Price was to be Meggy’s lookout. ’Ee is known to ’ave an eye for ladies of the professional sort. Neither of my actors seem to be ’avin’ any trouble in the playin’ of their roles. Last night Thompson drank late at The Blue Welkin Club with Fielding, and Meggy and Price retired to a backstairs room at The ’Addon Inn.” Field was pleased with his actors. I could not share his enthusiasm for Irish Meg’s part in his little play. Field was using her as a paid sexual performer. Perhaps he felt that her getting paid twice for a single performance justified her role. “She is a sharp businesswoman,” Field assured us.

  “It is interesting, is it not Inspector Field? You’ve brought the worlds of St. Giles rookery and Covent Garden together on the same stage.” Dickens was setting off on one of his philosophical flights, and I was just not in the mood for it. All I could imagine was Meg Sheehey seducing some stranger capable of strangling her. “A world of thieves and whores and highwaymen intermingling with the rich, supposedly civilized world of artists, lawyers, and even titled gentlemen. What no one realizes is that they are both the same world. The same fog blankets both. The same mud coats the boots of the gentleman, the actor, and the thief.”

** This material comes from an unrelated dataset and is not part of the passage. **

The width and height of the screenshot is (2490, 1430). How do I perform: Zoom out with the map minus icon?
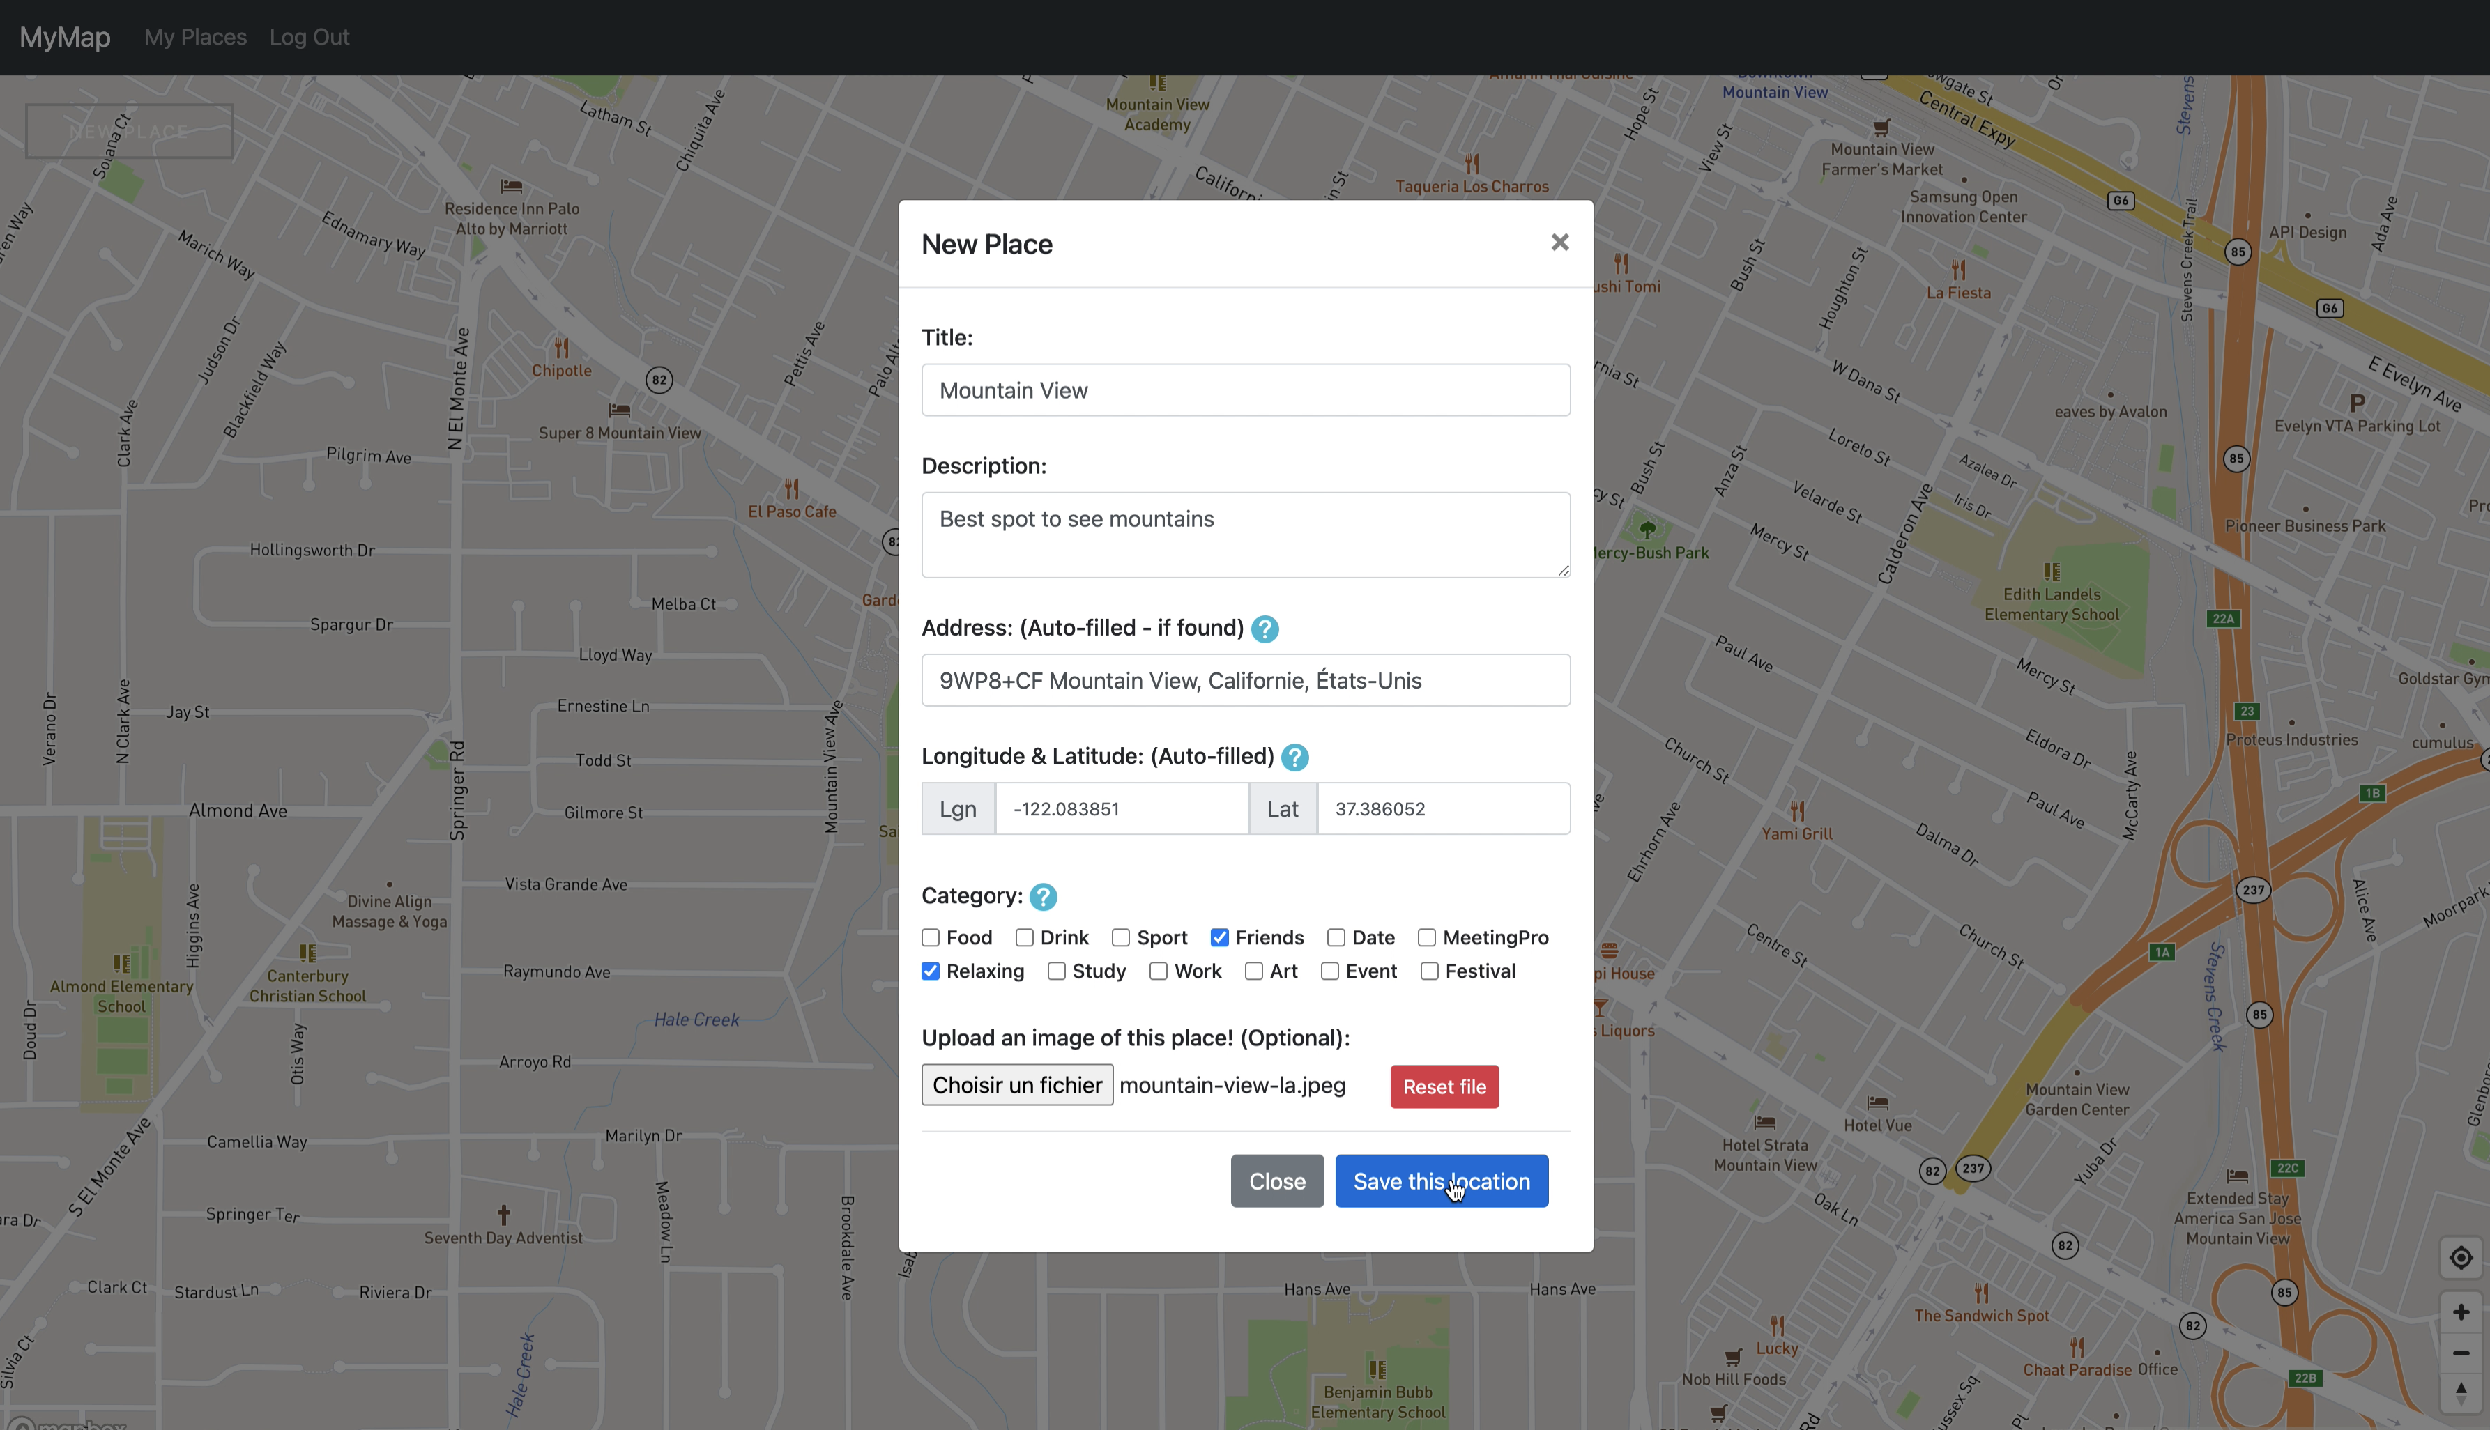coord(2461,1353)
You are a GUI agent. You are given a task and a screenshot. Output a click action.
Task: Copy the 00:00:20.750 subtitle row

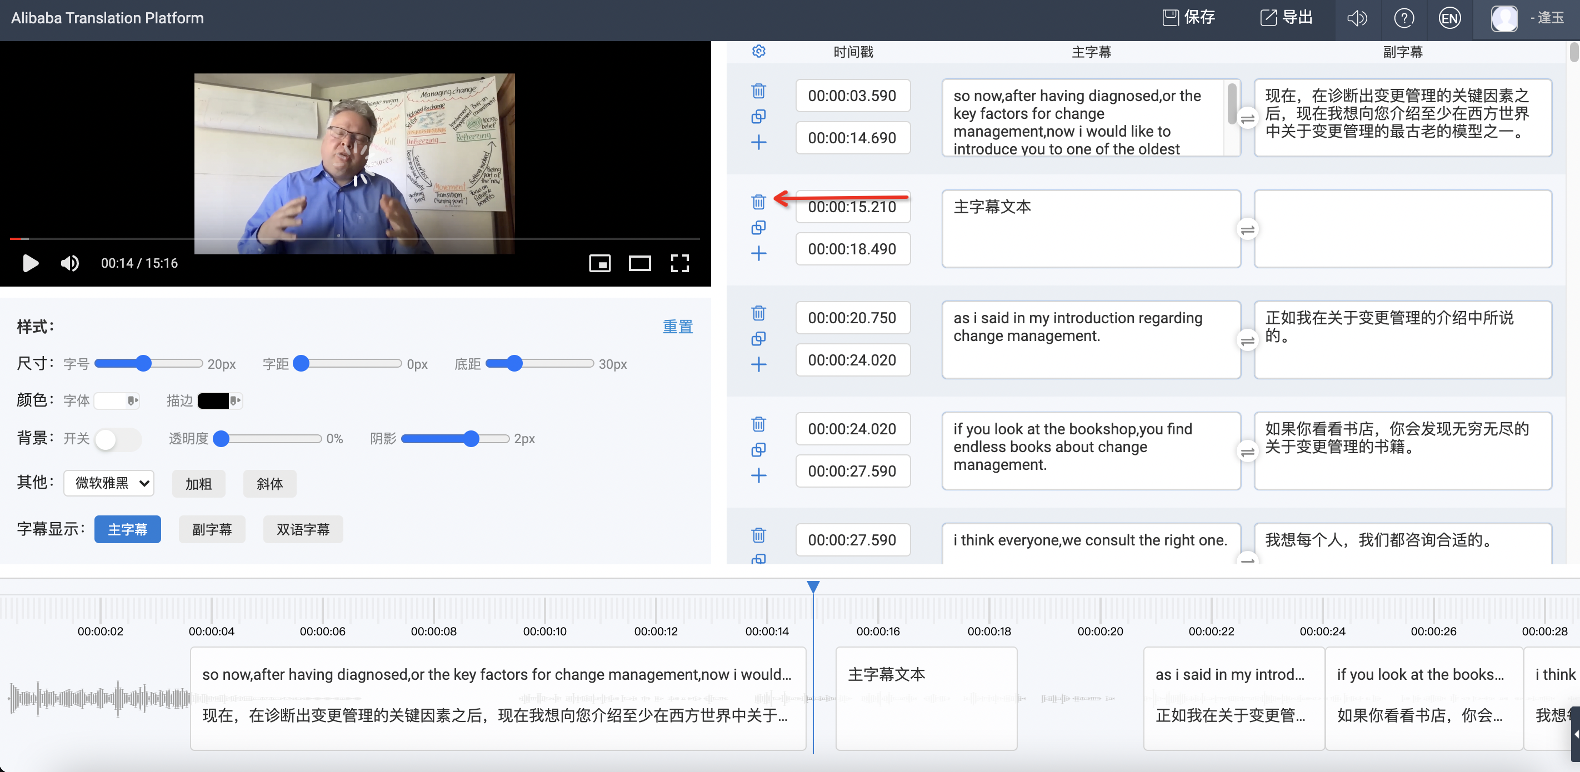759,338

  “Quite so. Quite so,” agreed Field. Dickens’s sociological ramble seemed to be working as a powerful soporific upon Inspector Field who was compelled to snap himself back to alertness. “Yes. Well. The curtain on Macbeth will be comin’ down, and the curtain on Field’s Folly or St. Giles Meets the West End or Rookeries and Kings, what you wish, will be goin’ up quite soon. Would you and Mister Collins wish to join Rogers and me in the stalls? Tonight we plan to tighten the noose a bit around both of ’em.”

  Field’s police carriage set us down a short distance from Covent Garden. The four of us, in a tight phalanx, found a sheltered point of vantage in the dark mouth of a narrow alley opposite the stage entrance. Field’s timing was precise. Within minutes after taking up our concealed position, Macbeth let out, and the streets were flooded with theatre-goers. The flood soon slowed to a mere trickle and Field turned to us: “Our actors shall be emergin’ soon. Look alive. There’s Meggy.”